The governor said the shortage of high quality child care is a keeping too many Iowans out of the state’s workforce.

“It’s an issue that we seem to tackle every year,” Reynolds said, “but we’ve yet to come up with the solutions that not only resolve the immediate needs of working parents, but create a long term, sustainable system.”

Emily Schmitt, general counsel for Sukup Manufacturing, is leading the governor’s task force. She said Iowa has child care “deserts” where there’s just one child care opening for three or more kids who need it.

“Unfortunately, 23% of Iowans live in a child care desert,” she said. “When you look at rural Iowa, which is where our manufacturing facility is in Sheffield, Iowa, this stat goes up to 35%.”

By one estimate, Iowa has a shortage of 350,000 child care slots statewide.

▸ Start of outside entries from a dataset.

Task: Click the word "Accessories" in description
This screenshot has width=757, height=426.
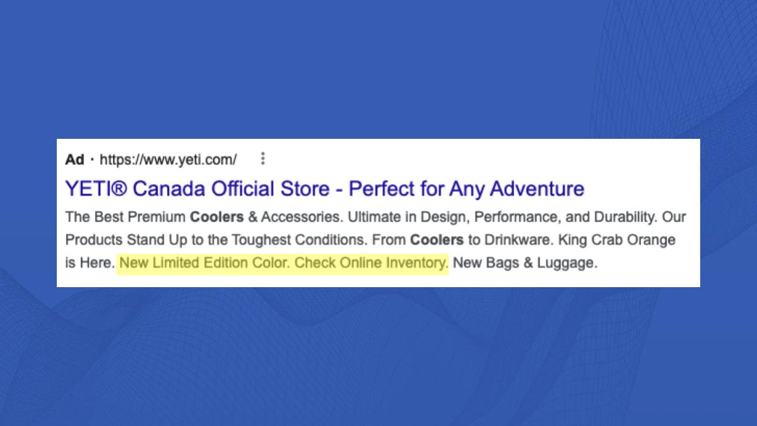Action: click(x=301, y=217)
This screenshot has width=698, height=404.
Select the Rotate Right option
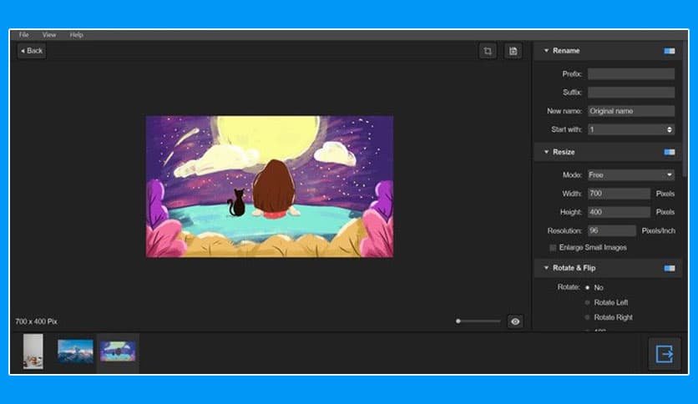point(588,317)
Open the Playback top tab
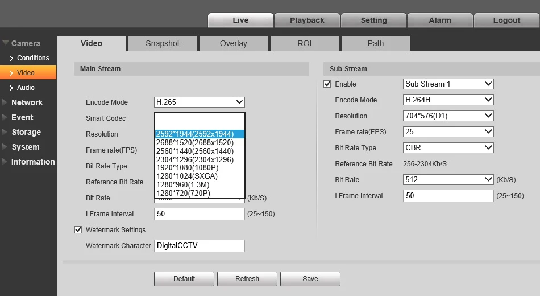Viewport: 540px width, 296px height. 307,20
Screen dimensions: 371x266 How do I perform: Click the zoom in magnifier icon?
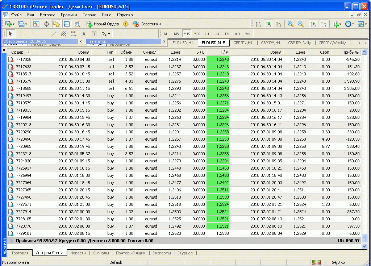tap(290, 24)
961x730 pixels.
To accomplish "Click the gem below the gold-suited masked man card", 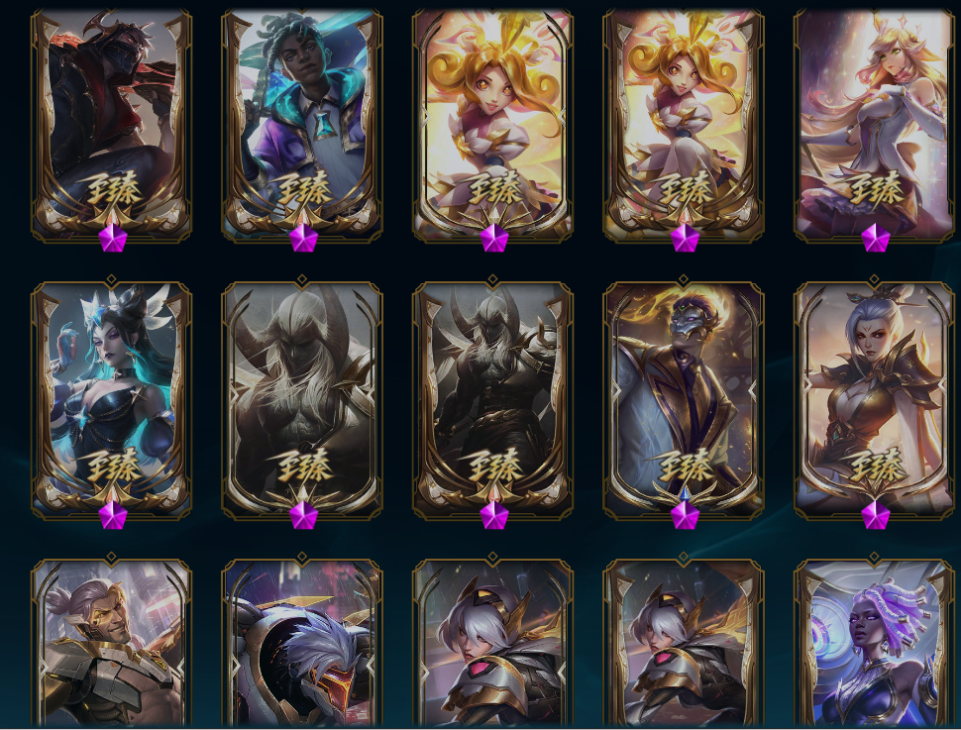I will (685, 515).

“While Iowa has the highest rate in the entire country with households of all parents working, we also face a shortage of high quality child care in every corner of the state,” Schmitt said.

The governor’s child care task force is to come up with a package of recommendations within 100 days. The latest federal data shows the number of Iowans who are working or looking for a job has dropped farther during the pandemic than the national average. Inability to find child care is one theory for the drop.